======== Source extract

NAME

PAGI::Spec::Tls - PAGI Specification Documentation

NOTICE

This documentation is auto-generated from the PAGI specification markdown files. For the authoritative source, see:

https://github.com/jjn1056/PAGI/tree/main/docs/specs

PAGI TLS Extension

Version: 0.1 (Draft)

This specification outlines how to report TLS (or SSL) connection information in the PAGI connection scope object.

The Base Protocol

TLS is not usable on its own; it always wraps another protocol. So this specification is not designed to be usable on its own, it must be used as an extension to another PAGI specification. That other PAGI specification is referred to as the base protocol specification.

For HTTP-over-TLS (HTTPS), use this TLS specification and the PAGI HTTP specification. The base protocol specification is the PAGI HTTP specification. (See HTTP and WebSocket Protocol)

For WebSockets-over-TLS (wss:// protocol), use this TLS specification and the PAGI WebSockets specification. The base protocol specification is the PAGI WebSockets specification. (See HTTP and WebSocket Protocol)

If using this extension with other protocols (not HTTPS or WebSockets), note that the base protocol specification must define the connection scope in a way that ensures it covers at most one TLS connection. If not, you cannot use this extension.

When to use this extension

This extension must only be used for TLS connections.

For non-TLS connections, the PAGI server is forbidden from providing this extension.

A PAGI application can check for the presence of the "tls" extension in the extensions dictionary in the connection scope. If present, the server supports this extension and the connection is over TLS. If not present, either the server does not support this extension or the connection is not over TLS.

================
======== Data block

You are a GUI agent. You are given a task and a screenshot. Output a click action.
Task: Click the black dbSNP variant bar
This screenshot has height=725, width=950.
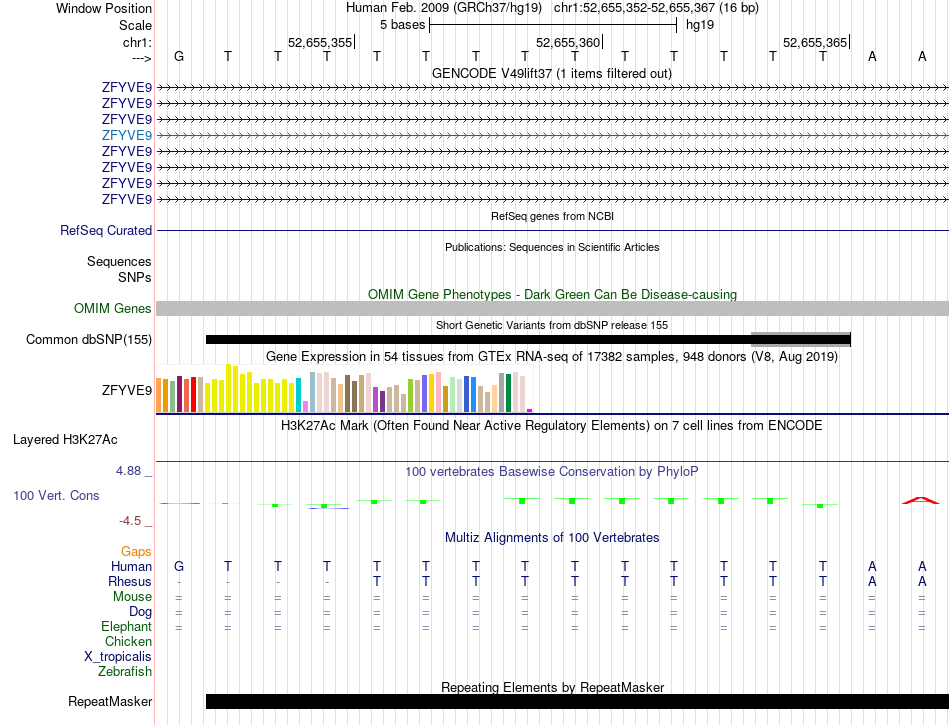click(478, 340)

================

◆ Problems to solve:
a: Please list every heading in the TLS extension specification.
b: Rewrite everything from "https://github.com/jjn1056/PAGI/tree/main/docs/specs" down to "base protocol specification." in the TLS extension specification, changing "wraps" to "encapsulates".
Rely only on the TLS extension specification for what comes next.

◆ Solutions:
a:
NAME
NOTICE
PAGI TLS Extension
The Base Protocol
When to use this extension

b:
https://github.com/jjn1056/PAGI/tree/main/docs/specs

PAGI TLS Extension

Version: 0.1 (Draft)

This specification outlines how to report TLS (or SSL) connection information in the PAGI connection scope object.

The Base Protocol

TLS is not usable on its own; it always encapsulates another protocol. So this specification is not designed to be usable on its own, it must be used as an extension to another PAGI specification. That other PAGI specification is referred to as the base protocol specification.